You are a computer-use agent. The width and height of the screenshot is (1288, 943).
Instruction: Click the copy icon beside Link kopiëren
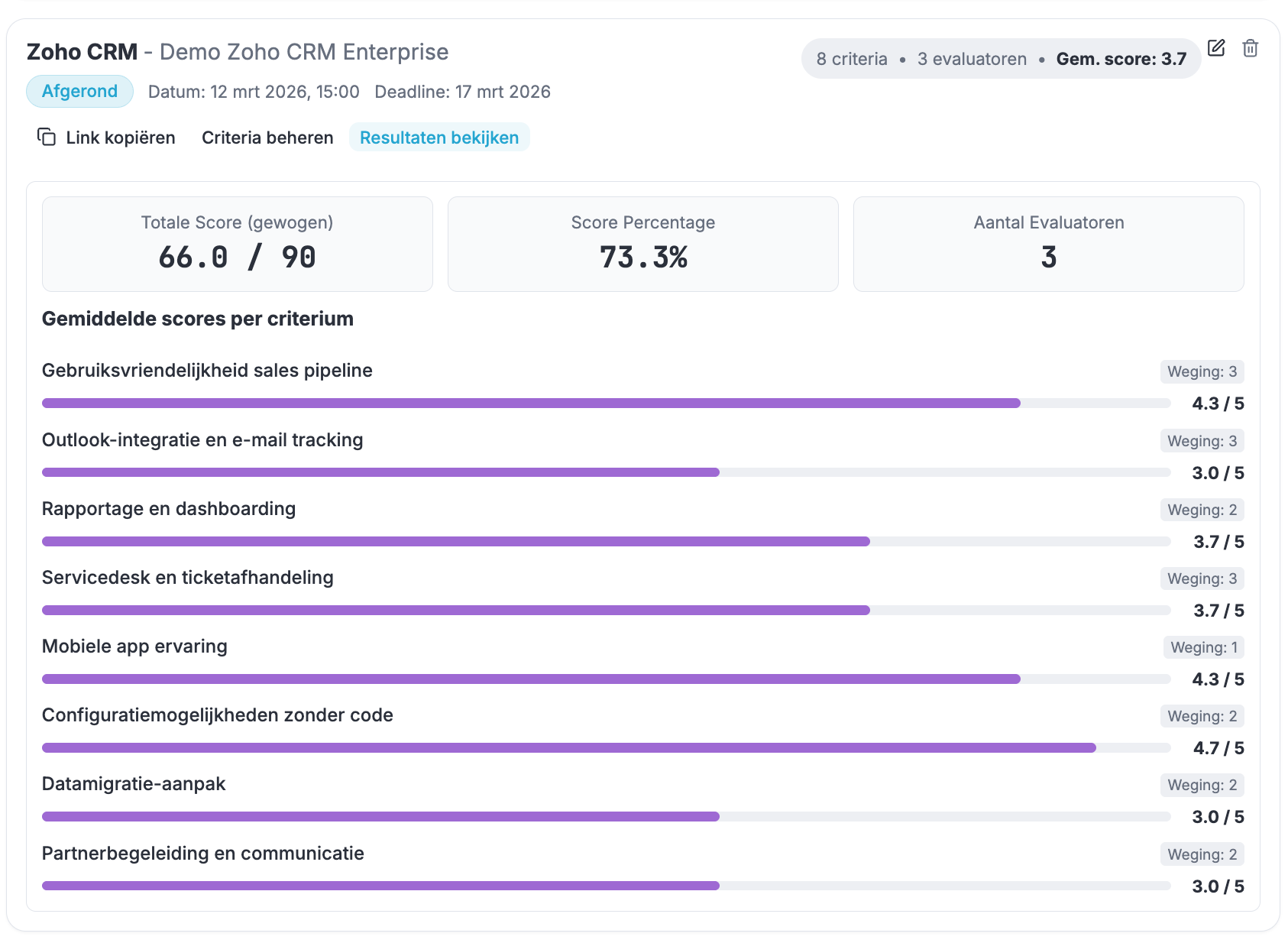tap(47, 137)
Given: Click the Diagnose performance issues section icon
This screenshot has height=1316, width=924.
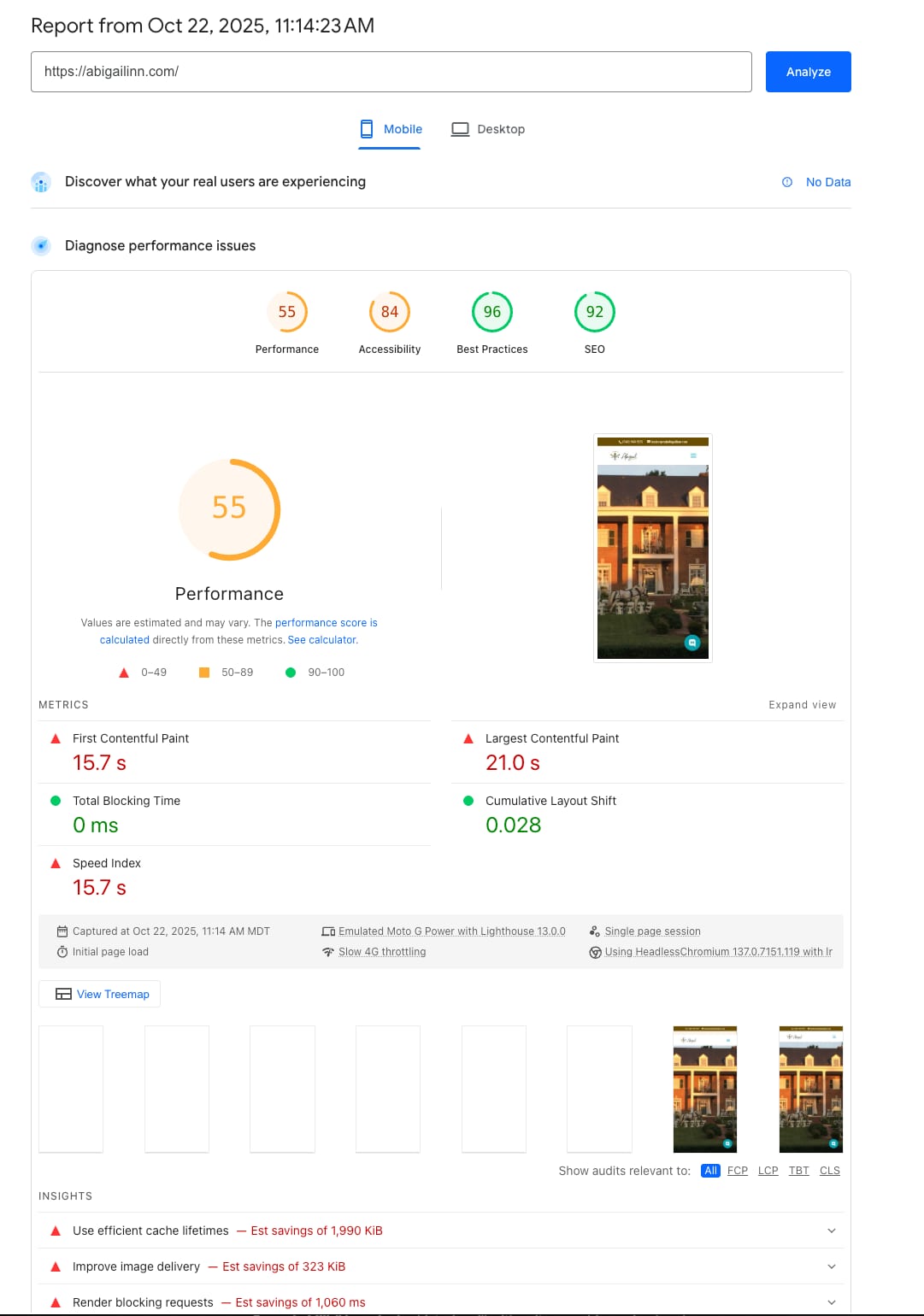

○ ○ ○

> YOUR GOAL
Transcribe only the lines between the line containing "Given: Click the" and the final line of the listing, inclusive, exactly as they appear; no pictures are to be included.

> SOLUTION BELOW
Given: Click the Diagnose performance issues section icon
This screenshot has height=1316, width=924.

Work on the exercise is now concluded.